Please transcribe the lines below exactly, and leave every image behind.

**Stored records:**
=-=-=-=-=

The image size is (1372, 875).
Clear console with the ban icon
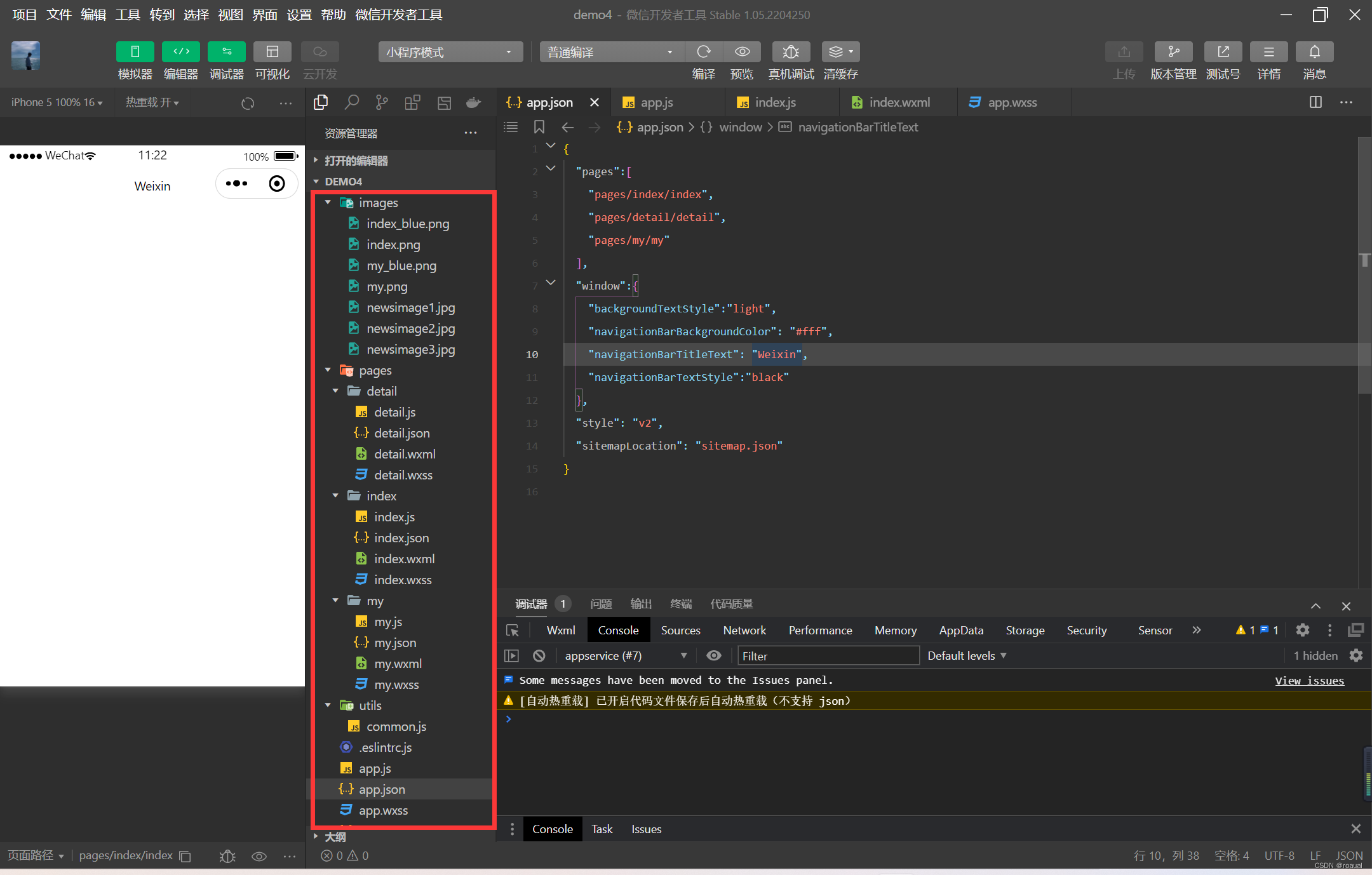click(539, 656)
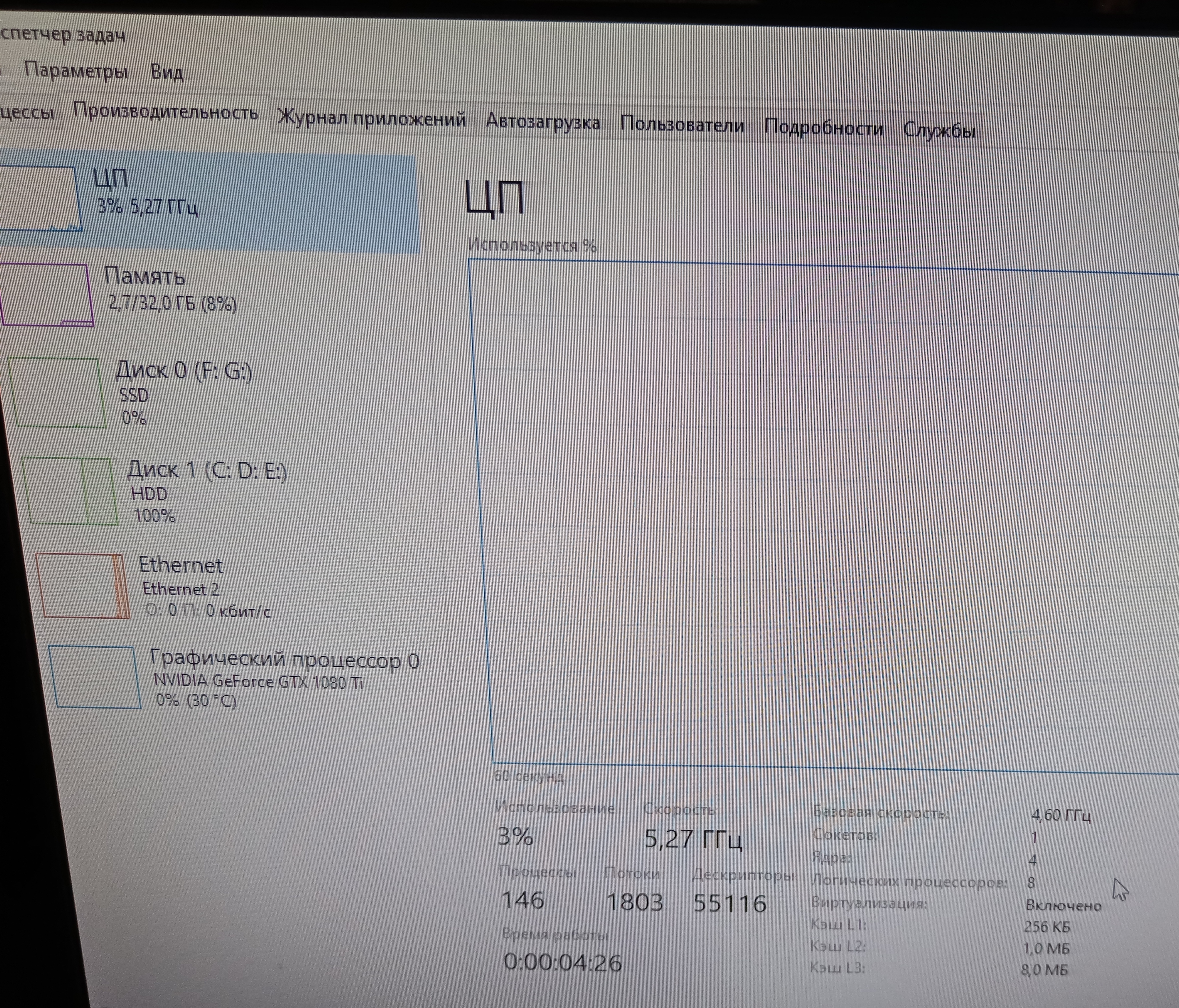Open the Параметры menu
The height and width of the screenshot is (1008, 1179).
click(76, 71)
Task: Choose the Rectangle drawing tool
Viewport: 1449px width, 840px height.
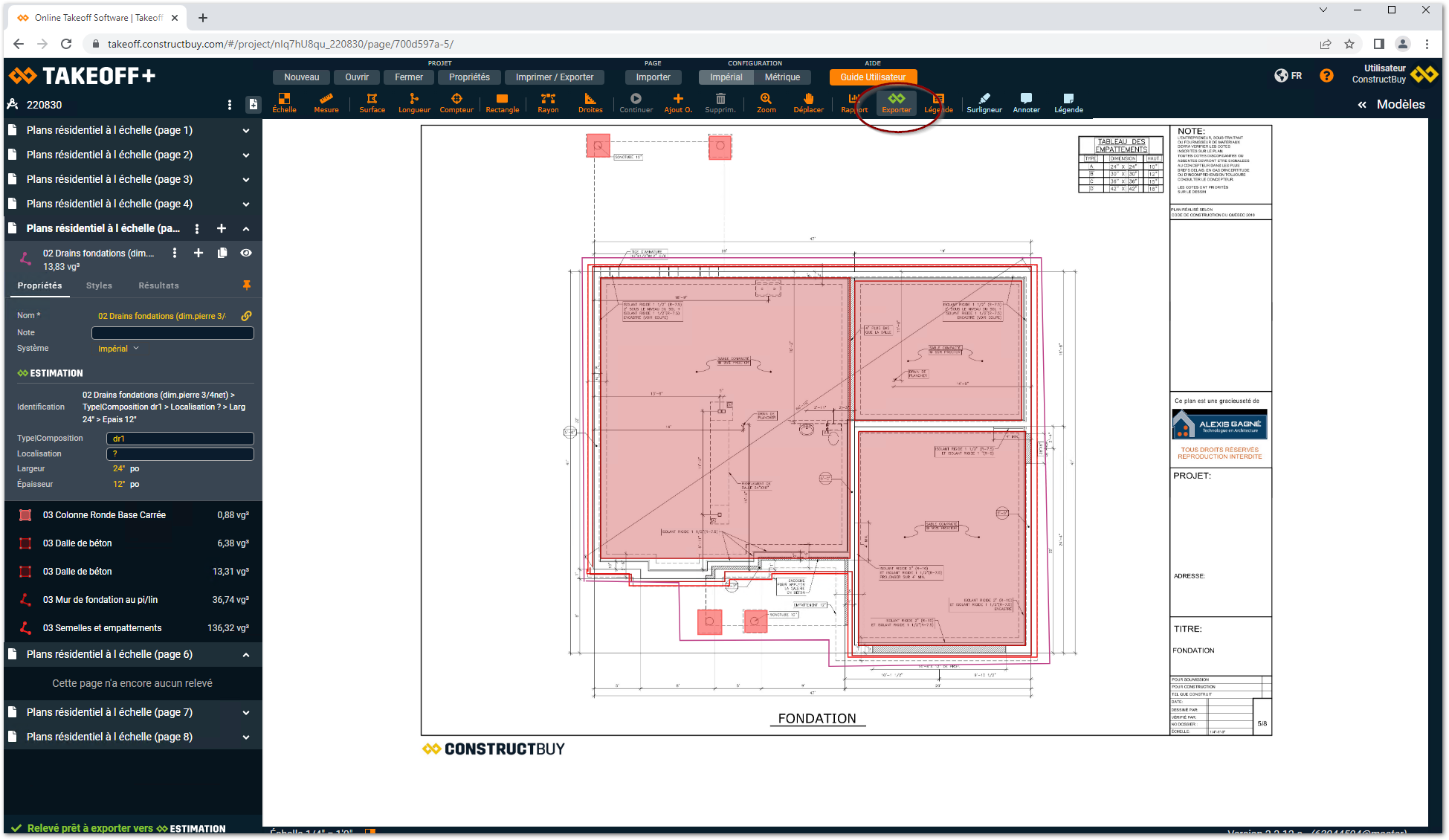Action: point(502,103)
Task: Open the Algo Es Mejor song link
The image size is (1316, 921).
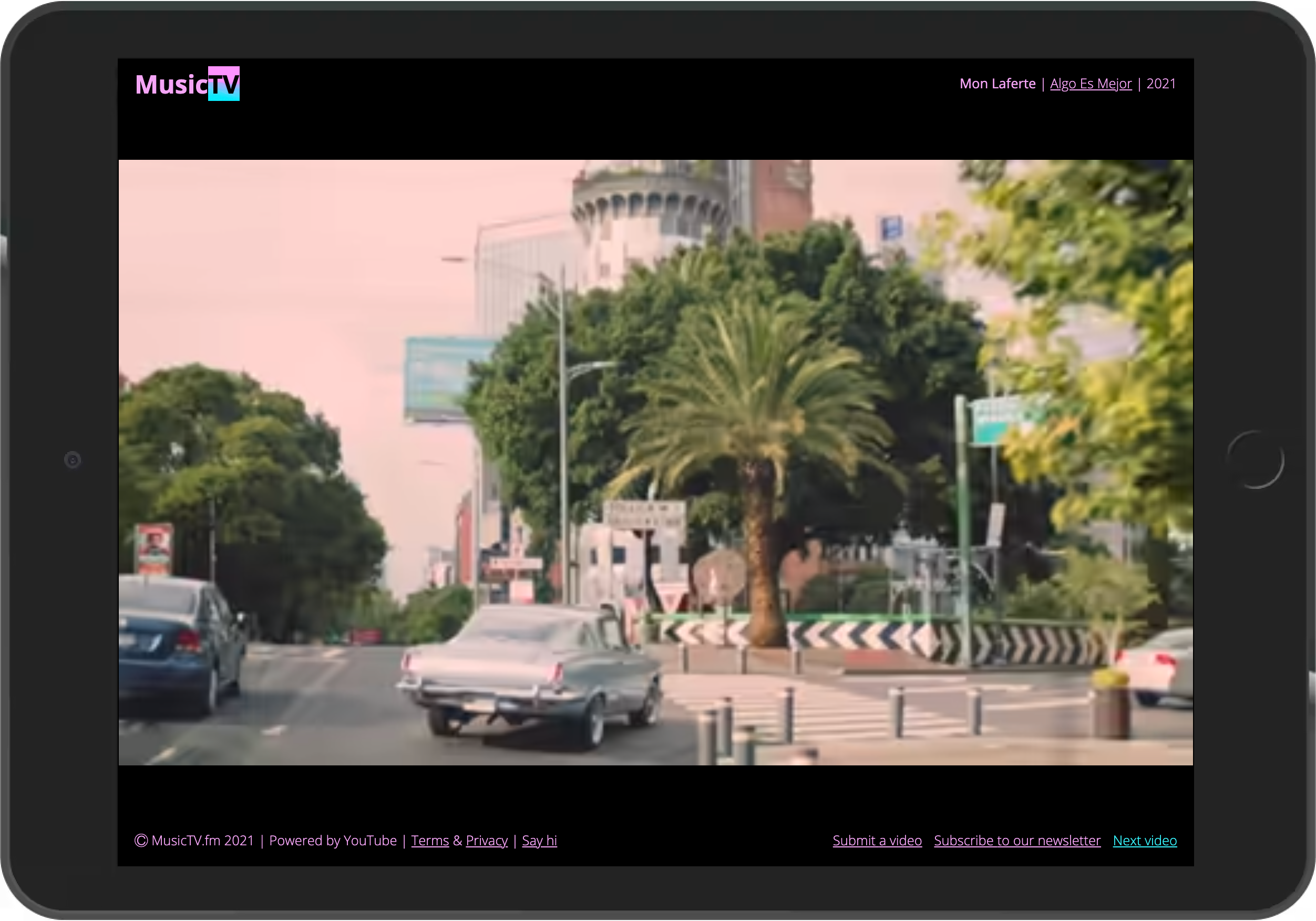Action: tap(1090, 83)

=-=-=-=-=

**RESULT OF THIS EXERCISE:**
The image size is (1372, 875).
Clear console with the ban icon
click(539, 656)
Open the Параметры menu
The height and width of the screenshot is (1008, 1179).
click(76, 71)
Task: Choose the Rectangle drawing tool
Viewport: 1449px width, 840px height.
Action: point(502,103)
Task: Open the Algo Es Mejor song link
The image size is (1316, 921).
Action: tap(1090, 83)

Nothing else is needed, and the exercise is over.